Stock Exchanges are data and software businesses. Nasdaq specifically, has had a significant software infrastructure business that provides technology solutions to over 100 organizations, like exchanges, clearinghouses, Central securities depositories, and regulators in over 50 countries.
This past week Nasdaq announced that they have partnered with AWS to offer real-time market data via the Cloud. So, why is this important in the 3rd decade of the 21st century? Wasn’t Nasdaq and other exchanges delivering market data via the cloud already?
My research released that Cloud adoption for primary market data from the source, is decent But like often is the case, the devil is in the details.
First, it seems that cloud adoption of market data directly from the source is about 2-3yrs old. Fintech Xignite always comes to my mind when I think of the early disruption in this market as a classic example of a Thomson Reuters disruptor (now Refinitiv).
Xignite – a wind intensifying the Fintech fireworks was one of my blog posts during my first quarter writing on Daily Fintech in May 2015! I am getting close to 270 blog posts as we speak.
Only in late 2018, did Refinitiv start offering historical tick data to its clients via the Cloud in partnership with Google. They had to spend resources to convince their customers to stop deploying trucks full of tapes with the valuable historical tick data and storage rooms to process the data on the tapes. Their selling points included cost savings and efficiency gains in the Search for Alpha. See details here
Nasdaq has been offering historical market data of all sorts much earlier always in collaboration with AWS. Their collaborations started in 2008 with certain data-on-demand offerings! Since then, they have also collaborated with Xignite for certain on-demand data sets (as early as 2011 see here).
Their recent cloud offering, the Nasdaq Cloud Data Service (NCDS), is bringing real-time data (not delayed or historical) via the cloud. It starts with real-time data for Nasdaq TotalView, Nasdaq Basic, Nasdaq Last Sale, Nasdaq Global Index Data Service (GIDS) and Nasdaq Fund Network.
One would think that real-time data via the cloud would only benefit HFT trading businesses that profit from latencies in market data. But that is not actually the case. There are several benefits to access real-time data via cloud beyond the obvious cost optimization (reduction in costs and paying for what you consume). These include real-time risk management and search for alpha, as there is not `hoping on and off` the cloud between all the departments that collaborate to monitor portfolios and the markets. Traders, middle office, and back office, can attain real-time sync with real-time access via the cloud and into the variety of applications each one of them uses.
To make this simple and clear: A trader usually has access to real-time market data (if not via the cloud, then he-she is overpaying because no one uses all the data since a trader will be focused in one area or instrument). The middle, back office and risk management do not have access to real-time data and therefore, they run their dozens of applications out of sync.

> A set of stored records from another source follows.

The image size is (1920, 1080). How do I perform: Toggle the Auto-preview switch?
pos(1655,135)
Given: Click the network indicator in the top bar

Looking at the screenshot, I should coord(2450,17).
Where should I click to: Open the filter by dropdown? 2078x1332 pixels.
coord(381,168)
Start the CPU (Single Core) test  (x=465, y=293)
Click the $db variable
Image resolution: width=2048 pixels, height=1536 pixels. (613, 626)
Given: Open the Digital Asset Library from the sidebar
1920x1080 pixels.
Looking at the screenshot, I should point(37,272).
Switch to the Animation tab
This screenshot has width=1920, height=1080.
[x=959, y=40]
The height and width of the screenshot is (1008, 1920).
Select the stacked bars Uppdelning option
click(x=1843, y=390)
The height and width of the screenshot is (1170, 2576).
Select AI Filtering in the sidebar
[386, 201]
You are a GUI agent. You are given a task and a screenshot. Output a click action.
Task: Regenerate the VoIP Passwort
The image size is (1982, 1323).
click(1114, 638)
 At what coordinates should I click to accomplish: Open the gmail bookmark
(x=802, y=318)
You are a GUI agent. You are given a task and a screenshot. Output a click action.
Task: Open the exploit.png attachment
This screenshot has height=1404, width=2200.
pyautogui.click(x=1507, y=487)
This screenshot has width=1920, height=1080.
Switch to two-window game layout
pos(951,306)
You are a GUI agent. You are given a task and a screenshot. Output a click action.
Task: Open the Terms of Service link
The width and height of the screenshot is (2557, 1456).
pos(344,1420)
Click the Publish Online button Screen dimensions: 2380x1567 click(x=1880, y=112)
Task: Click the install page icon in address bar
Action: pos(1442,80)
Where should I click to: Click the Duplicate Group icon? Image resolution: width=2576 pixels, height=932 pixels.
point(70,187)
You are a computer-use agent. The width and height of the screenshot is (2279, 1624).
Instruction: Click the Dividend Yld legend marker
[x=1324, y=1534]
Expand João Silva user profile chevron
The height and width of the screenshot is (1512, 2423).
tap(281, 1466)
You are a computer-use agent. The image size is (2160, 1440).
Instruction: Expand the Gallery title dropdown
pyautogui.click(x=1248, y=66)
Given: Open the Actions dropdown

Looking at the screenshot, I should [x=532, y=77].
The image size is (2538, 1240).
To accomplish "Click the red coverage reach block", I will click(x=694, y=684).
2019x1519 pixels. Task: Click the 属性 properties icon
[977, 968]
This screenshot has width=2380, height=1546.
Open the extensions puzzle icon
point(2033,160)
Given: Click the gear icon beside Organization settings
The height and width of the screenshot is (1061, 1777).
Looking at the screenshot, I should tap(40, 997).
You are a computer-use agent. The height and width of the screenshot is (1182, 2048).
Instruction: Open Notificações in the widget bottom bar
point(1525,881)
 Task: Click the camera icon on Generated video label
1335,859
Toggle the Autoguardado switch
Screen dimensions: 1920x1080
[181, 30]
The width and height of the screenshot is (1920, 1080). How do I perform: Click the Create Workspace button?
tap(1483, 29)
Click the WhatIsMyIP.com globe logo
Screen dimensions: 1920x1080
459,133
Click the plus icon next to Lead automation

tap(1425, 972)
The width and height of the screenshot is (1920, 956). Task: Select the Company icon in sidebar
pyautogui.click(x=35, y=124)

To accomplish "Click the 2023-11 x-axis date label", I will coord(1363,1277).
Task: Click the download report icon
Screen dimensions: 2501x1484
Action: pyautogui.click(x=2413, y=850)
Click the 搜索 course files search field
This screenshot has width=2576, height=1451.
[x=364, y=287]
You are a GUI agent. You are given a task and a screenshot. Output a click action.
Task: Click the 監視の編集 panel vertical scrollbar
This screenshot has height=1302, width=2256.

This market is clearly behind.
A recent report by Xignite and Greenwich Associates quantifies the market appetite for market data feeds via the cloud.
The survey shows that the market for accessing market data via cloud is ripe. However, the misconception that real-time data is not so suitable for the Cloud and for those trading (but not HFT) has not been overcome. The way I see this evolving is through realizing the benefits of Stream processing. Technologies that allow us to compute directly on data, are here and their adoption will unlock more benefits and value.